Je dormis cette nuit-là du sommeil qui suit toujours les émotions fortes, et je m’éveillai les yeux vides de larmes, les nerfs en repos. À dix heures, nous fûmes convoqués pour le Requiem, qui précède l’enterrement.

La chambre était pleine de paysans et de serviteurs qui, pleurant tous, venaient dire adieu à leur bonne maîtresse. Durant le service, je versai d’abondantes larmes, je frappai la terre de mon front, je fis force signes de croix ; mais mon âme ne pria point, et j’étais plutôt refroidi.
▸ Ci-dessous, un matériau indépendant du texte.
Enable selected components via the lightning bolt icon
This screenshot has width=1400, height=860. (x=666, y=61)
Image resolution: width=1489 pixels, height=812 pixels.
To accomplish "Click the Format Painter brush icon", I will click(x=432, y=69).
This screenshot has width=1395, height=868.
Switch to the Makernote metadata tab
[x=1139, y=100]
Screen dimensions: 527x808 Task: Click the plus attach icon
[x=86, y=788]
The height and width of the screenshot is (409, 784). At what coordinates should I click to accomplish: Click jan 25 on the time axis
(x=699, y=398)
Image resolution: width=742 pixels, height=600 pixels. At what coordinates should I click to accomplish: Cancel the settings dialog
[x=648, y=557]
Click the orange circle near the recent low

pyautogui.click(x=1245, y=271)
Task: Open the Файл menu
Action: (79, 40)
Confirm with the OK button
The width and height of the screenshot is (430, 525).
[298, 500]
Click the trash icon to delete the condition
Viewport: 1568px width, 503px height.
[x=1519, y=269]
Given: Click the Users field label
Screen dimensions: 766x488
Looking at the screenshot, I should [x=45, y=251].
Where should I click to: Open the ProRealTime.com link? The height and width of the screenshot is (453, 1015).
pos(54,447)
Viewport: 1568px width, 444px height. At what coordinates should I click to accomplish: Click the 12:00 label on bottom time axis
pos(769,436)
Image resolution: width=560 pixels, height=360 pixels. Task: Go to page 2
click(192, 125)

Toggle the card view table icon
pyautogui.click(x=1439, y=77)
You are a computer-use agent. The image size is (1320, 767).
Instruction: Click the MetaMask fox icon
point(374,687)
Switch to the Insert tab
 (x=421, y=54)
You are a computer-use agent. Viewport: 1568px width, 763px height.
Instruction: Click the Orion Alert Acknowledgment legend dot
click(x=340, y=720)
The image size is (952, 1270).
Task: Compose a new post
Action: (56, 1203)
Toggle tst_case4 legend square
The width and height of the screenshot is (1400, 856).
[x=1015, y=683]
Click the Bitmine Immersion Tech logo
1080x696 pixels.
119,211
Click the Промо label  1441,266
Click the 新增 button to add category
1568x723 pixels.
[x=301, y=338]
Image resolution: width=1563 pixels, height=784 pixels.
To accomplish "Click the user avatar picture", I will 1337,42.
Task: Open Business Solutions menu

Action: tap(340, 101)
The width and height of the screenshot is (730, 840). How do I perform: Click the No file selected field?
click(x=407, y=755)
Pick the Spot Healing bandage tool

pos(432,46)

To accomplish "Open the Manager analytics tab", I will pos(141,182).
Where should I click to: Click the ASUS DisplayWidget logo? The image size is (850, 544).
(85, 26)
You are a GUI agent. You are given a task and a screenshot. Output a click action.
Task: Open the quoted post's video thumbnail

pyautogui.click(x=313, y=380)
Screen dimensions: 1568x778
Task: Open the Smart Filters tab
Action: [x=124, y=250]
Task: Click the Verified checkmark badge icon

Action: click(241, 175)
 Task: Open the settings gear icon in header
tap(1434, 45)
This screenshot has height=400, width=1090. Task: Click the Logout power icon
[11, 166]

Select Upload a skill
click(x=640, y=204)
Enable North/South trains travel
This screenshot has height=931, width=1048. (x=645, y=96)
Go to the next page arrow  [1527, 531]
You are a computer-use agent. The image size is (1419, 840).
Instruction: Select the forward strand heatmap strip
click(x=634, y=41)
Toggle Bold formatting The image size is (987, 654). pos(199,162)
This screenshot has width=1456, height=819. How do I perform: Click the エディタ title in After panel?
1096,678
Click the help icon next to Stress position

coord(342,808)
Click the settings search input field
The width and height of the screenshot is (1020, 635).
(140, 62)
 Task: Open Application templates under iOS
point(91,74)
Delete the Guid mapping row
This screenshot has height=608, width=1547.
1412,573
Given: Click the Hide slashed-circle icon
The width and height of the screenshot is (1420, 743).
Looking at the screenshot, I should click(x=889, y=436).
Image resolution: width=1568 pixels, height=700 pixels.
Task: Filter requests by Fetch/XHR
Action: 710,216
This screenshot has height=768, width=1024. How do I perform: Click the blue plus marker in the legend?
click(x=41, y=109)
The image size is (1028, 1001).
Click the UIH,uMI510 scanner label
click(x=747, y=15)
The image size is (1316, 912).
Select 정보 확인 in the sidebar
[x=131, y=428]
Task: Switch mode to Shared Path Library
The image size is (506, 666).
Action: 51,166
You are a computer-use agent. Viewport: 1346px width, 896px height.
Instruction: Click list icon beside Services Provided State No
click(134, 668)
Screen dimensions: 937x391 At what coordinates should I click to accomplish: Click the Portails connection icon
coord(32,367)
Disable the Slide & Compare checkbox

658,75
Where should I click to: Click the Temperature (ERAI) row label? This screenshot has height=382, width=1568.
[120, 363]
J’accordai quelques pensées à mon habit neuf, qui me gênait et dans lequel j’étais trop serré. Je méditais les moyens de ne pas salir mon beau pantalon en m’agenouillant, et j’observais un chacun avec l’attention la plus minutieuse.

Mon père était à la tête du cercueil, blanc comme la neige, et comprimant ses larmes avec quelque peine. Sa haute taille dans un habit noir, sa pâleur expressive, l’aplomb gracieux de ses mouvemens, lorsqu’après chaque signe de croix il se penchait pour toucher la terre de sa main[1], ou quand il prenait le flambeau que lui présentait le pope, ou encore quand il alla vers le cercueil, tout cela était du meilleur effet ; mais je ne sais pourquoi je lui aurais sou-

  1. Coutumes funéraires de l’église grecque.